REPUBLIKA.CO.ID, JAKARTA -- Ketua DPP Partai Golkar, Indra Bambang Utoyo resmi maju dalam pemilihan Ketua Umun partai di Musyawarah Nasional (Munas) pada 4-6 Desember mendatang. Alasannya ikut dalam kontestasi itu adalah karena ia prihatin dengan kondisi partai berlambang pohon beringin itu saat ini.
Ia menjelaskan, perolehan suara Partai Golkar terus menurus setiap digelarnya pemilihan umum (Pemilu). Khususnya sejak 2014, ketika partai tersebut pecah menjadi dua kubu.

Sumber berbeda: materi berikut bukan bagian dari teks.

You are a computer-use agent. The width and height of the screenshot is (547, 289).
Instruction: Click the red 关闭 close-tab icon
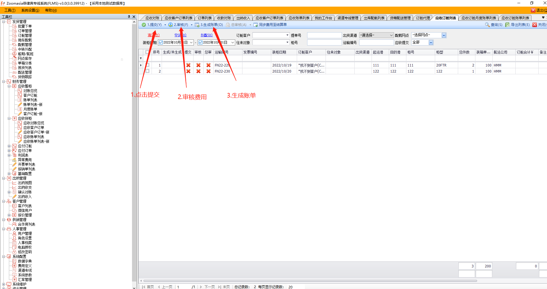[x=535, y=25]
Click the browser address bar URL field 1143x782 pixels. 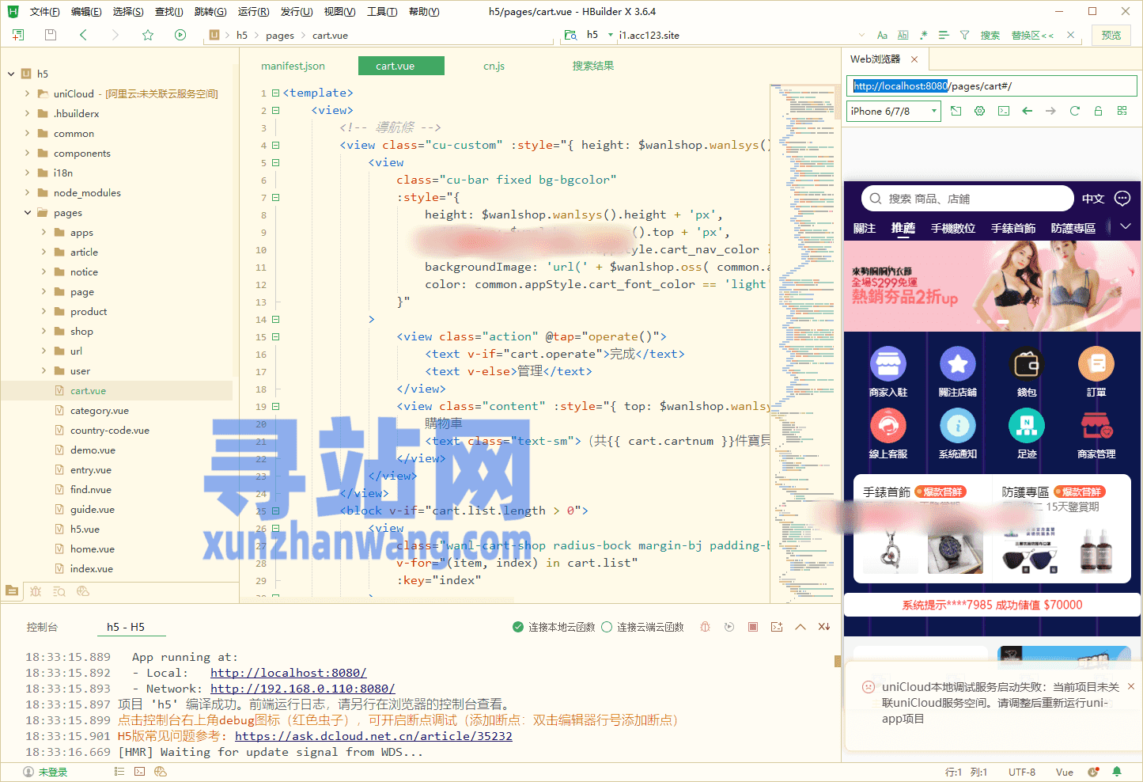[1028, 85]
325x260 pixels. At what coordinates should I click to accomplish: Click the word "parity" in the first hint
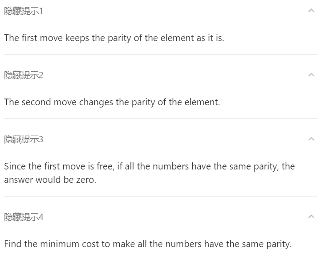coord(119,38)
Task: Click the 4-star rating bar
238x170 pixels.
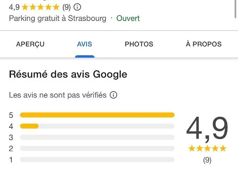Action: 97,126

Namun atas desakan Presiden Joko Widodo saat itu, Partai Golkar pada akhirnya menggelar Munas di Bali. Saat itu, Setya Novanto dipilih menjadi Ketua Umum partai tersebut.

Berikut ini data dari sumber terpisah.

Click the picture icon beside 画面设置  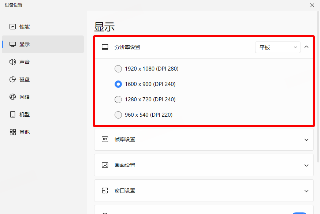point(105,165)
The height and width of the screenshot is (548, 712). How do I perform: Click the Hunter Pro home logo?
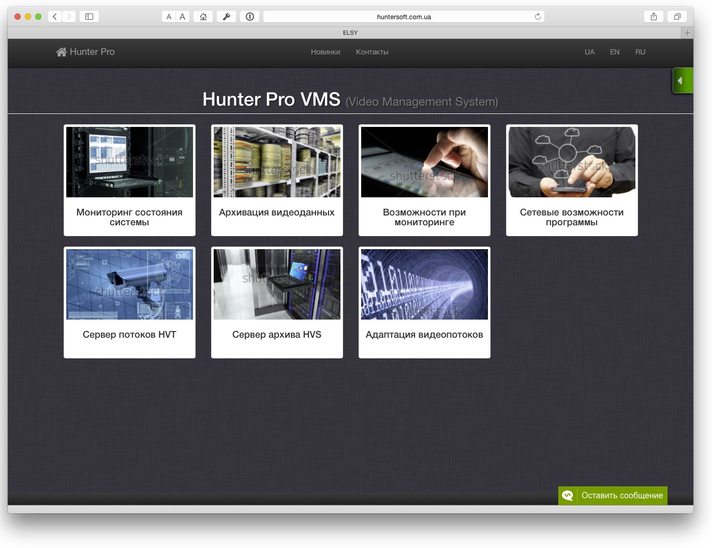[85, 52]
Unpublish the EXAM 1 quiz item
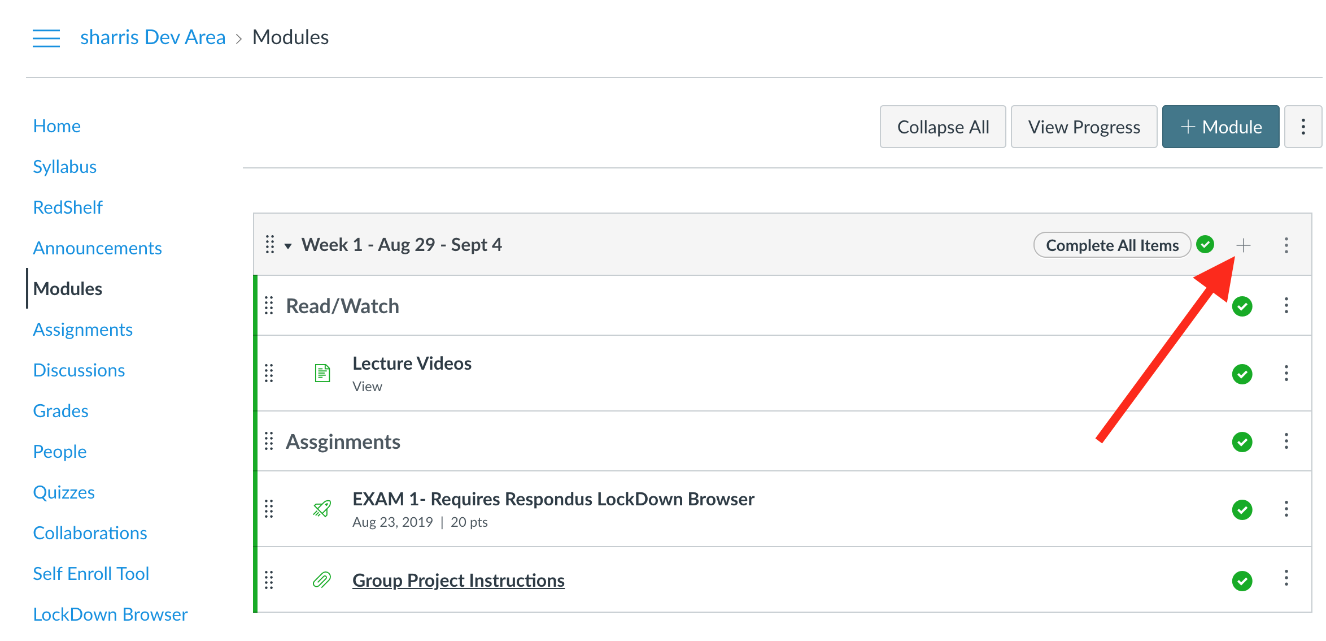Image resolution: width=1326 pixels, height=641 pixels. point(1242,509)
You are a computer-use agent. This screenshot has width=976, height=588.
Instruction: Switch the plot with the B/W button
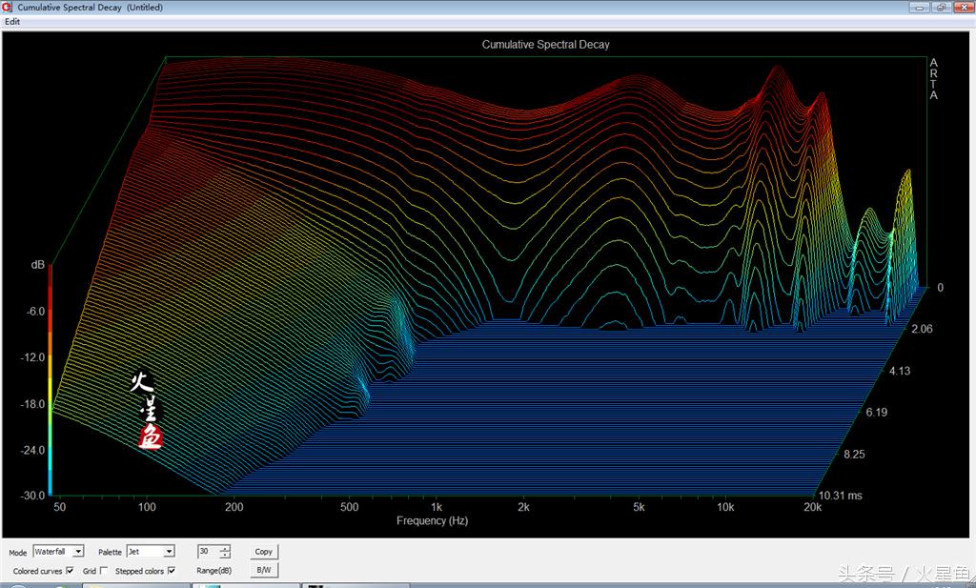pos(263,570)
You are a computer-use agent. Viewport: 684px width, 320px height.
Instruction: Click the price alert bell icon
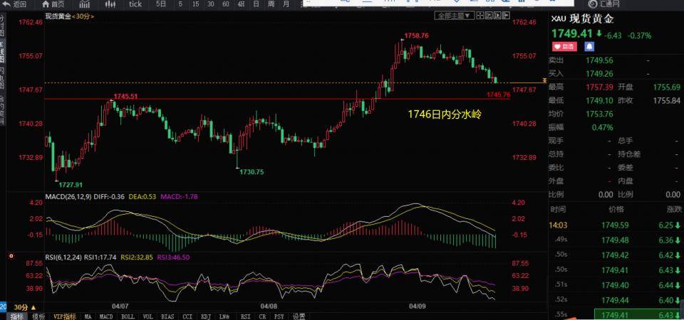click(x=589, y=46)
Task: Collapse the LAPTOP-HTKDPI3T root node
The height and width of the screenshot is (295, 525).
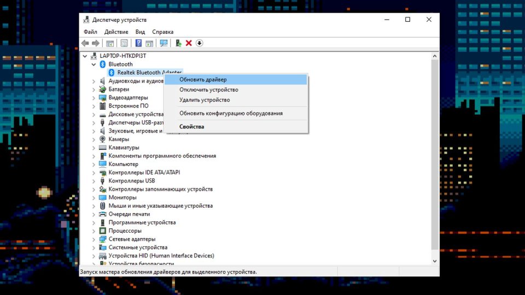Action: (85, 56)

"Golkar tetap bermasalah, sampai-sampai ketua umum dan sekjen (Idrus Marham) terlibat KPK, dan konsolidasi tidak tercapai. Suara Golkar (di Pemilu 2019) nomor tiga di bawah Gerindra," ujar Indra saat dihubungi, Jumat (15/11).
Melihat konflik yang kembali terjadi jelang Munas 2019, ia mengaku jengah dengan hal itu. Jika hal ini terus terjadi, kata Indra, bukan tidak mungkin suara Partai Golkar akan menurun pada Pemilu 2024.
"Bila konsolidasi cara seperti sekarang tetap dijalankan, maka pesimistis Partai Golkar akan bisa menggeliat dari keterpurukan," ujar Indra.
Atas dasar itulah, Indra nekad maju dalam pemilihan Ketua Umum Partai Golkar. Ia akan menantang Airlangga Hartarto dan Bambang Soesatyo yang diisukan maju dalam kontestasi.
Berdasarkan AD/ART Partai Golkar, untuk dapat lolos menjadi calon ketua umum Indra harus didukung oleh 180 suara atau 30 persen DPD. Saat ini, terdapat 590 pemilik suara sah yang terdiri dari DPP, DPD I, dan DPD II. "InsyaAllah saya maju dengan niat ingin membesarkan Partai Golkar," ujar Indra.